Two weeks is not long enough for the drugs to settle and your mum needs to be patient as it could take up to a couple of months before she starts to feel better, but she does need access to a person who is qualified to monitor her progress.

I suggest that you go back to your GP and ask for clarification. If your mum has not been assigned regular access to a Neurologist, I would insist that the matter be investigated.

Please keep us posted.

#5
I second everything other have posted
And they wonder why people turn up at A & E !!!!! 68 is no age these days and the deterioration you describe should have triggered something off with your GP.
Ideally your mother should see a neurologist with a special interest in movement disorders but this depends on whether you live near a large town or out in the stix. Some people in my age group (I'm 73) are dealt with by a Geriatrician with a particular interest in PD.

When you do see a neurologist its my impression that you are lucky if you get more than a few minutes even at the point of diagnosis. So make sure you have written down what you want to know because they are not very forthcoming partly because people's symptoms, progress and reaction to medication vary a great deal so they may not be in a position to give a definitive answer, and partly because the old fashioned Consultant as God attitude seems to persist in neurology, so that they don't seem to feel any duty to explain themselves. The Parkinsons nurses which many areas have, usually have more time to discuss things and the neuro is usually only too happy to pass you on to them for ongoing management of the condition.

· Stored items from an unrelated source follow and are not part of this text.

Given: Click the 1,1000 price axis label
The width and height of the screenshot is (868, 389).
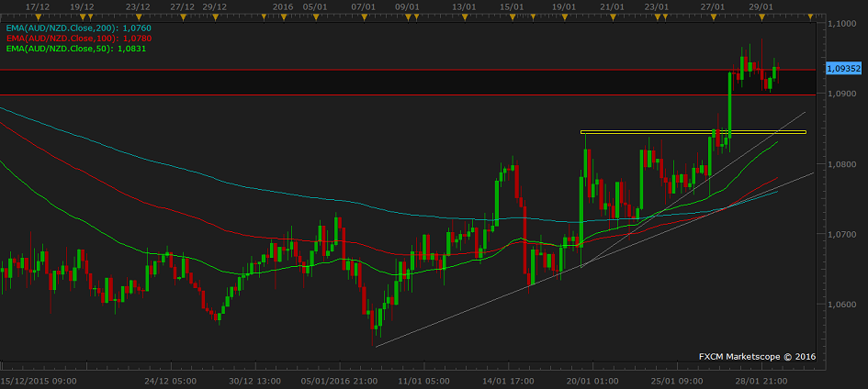Looking at the screenshot, I should point(843,24).
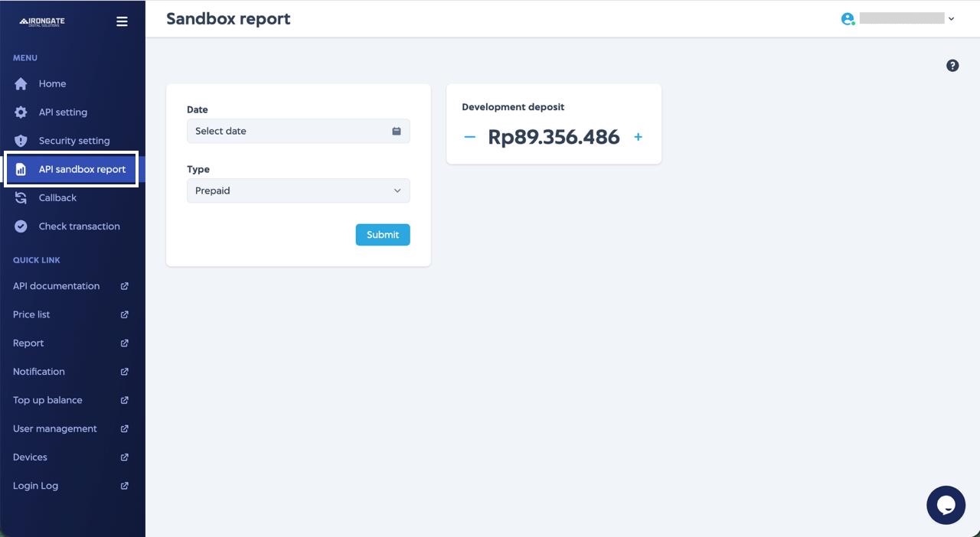Open the Select date picker
Screen dimensions: 980x537
click(291, 131)
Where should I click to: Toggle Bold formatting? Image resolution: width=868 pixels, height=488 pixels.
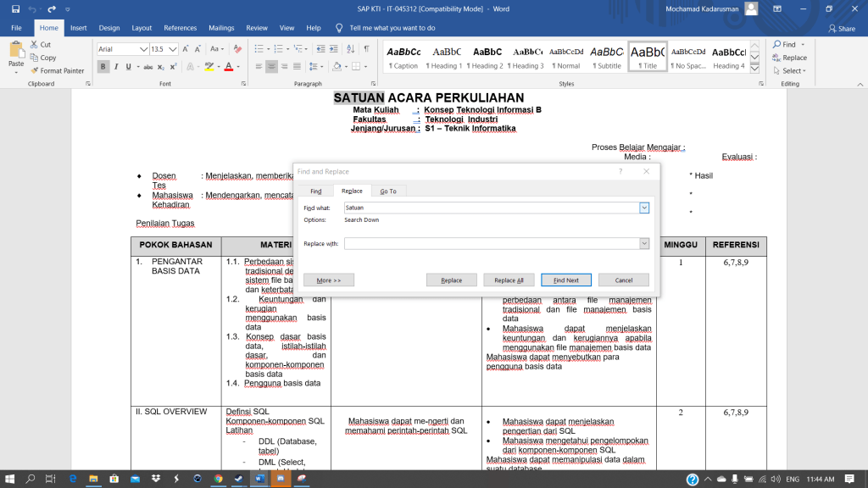103,67
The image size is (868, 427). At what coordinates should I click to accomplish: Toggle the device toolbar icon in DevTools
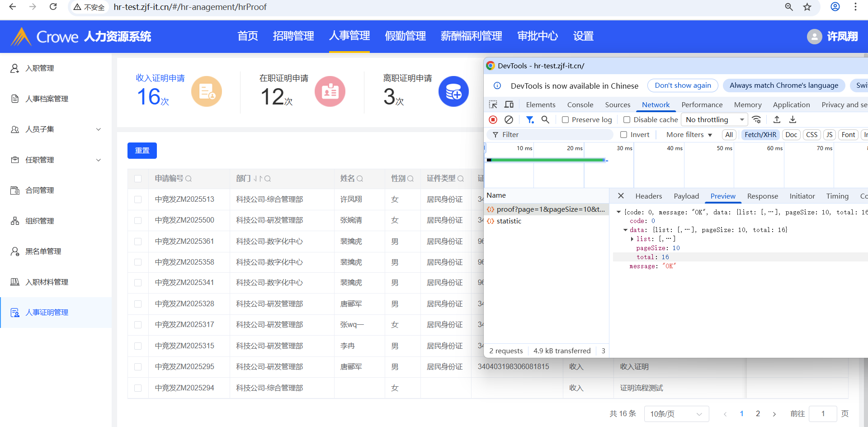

The helpline top left can let you know if there is one in your area and can give a great deal more information besides.

Let us know how you get on - its all good information for others who find themselves cast adrift so to speak

Best wishes

#6
Hi
I can certainly recommend you getting yourself a Parkinson Nurse . Mine is a godsend to me , making me feel as though I'm not on my own in facing this illness . She's always available on the end of the phone to offer advice or other help and indeed visited me at home when I couldn't make a hospital appointment .

#7
Thank you everyone for your advice and welcome. I hadn't had the chance to log back on due to all the events at home.

After a few weeks of taking Sinemet my mum's GP decided that she had to stop taking it and the dose was gradually reduced - for the last 5 days she has had no Parkinson's medication. The reasoning being that the GP wanted to see if her aggression and moodiness was a side-effect of Sinemet or not.

Her mobility has of course now reduced, she is struggling to walk and is very shaky and she has spent the last 24 hours in distress and in a very bad mood. The GP has said he's going to make an urgent referral to a psychiatrist for her and until that appointment has happened he won't give her an alternative to Sinemet or put her back on it.

We're at a bit of a loss really, it feels like we're just going to have sit tight and try to cope until this appointment arrives. I don't understand how the hospital seem to have one opinion and yet the GP has now put things on hold and is going down a different route. It's very tiring but I can't begin to imagine how my mum is feeling :(

#8
the NHS is a great concept but sometimes(often?) in practice its complete crap.
why your mother should be sent to a psychiatrist rather than back to the neurologist who gave her the drugs in the first place (presuming there was one?) is beyond me. now there will be three people diagnosing and medicating instead of two. the resulting chaos is predictable. how a gp can cancel a specialists prescription and then send the patient on to another person is unbelievable. i thank god i've moved to australia. you might want to consider that as an option!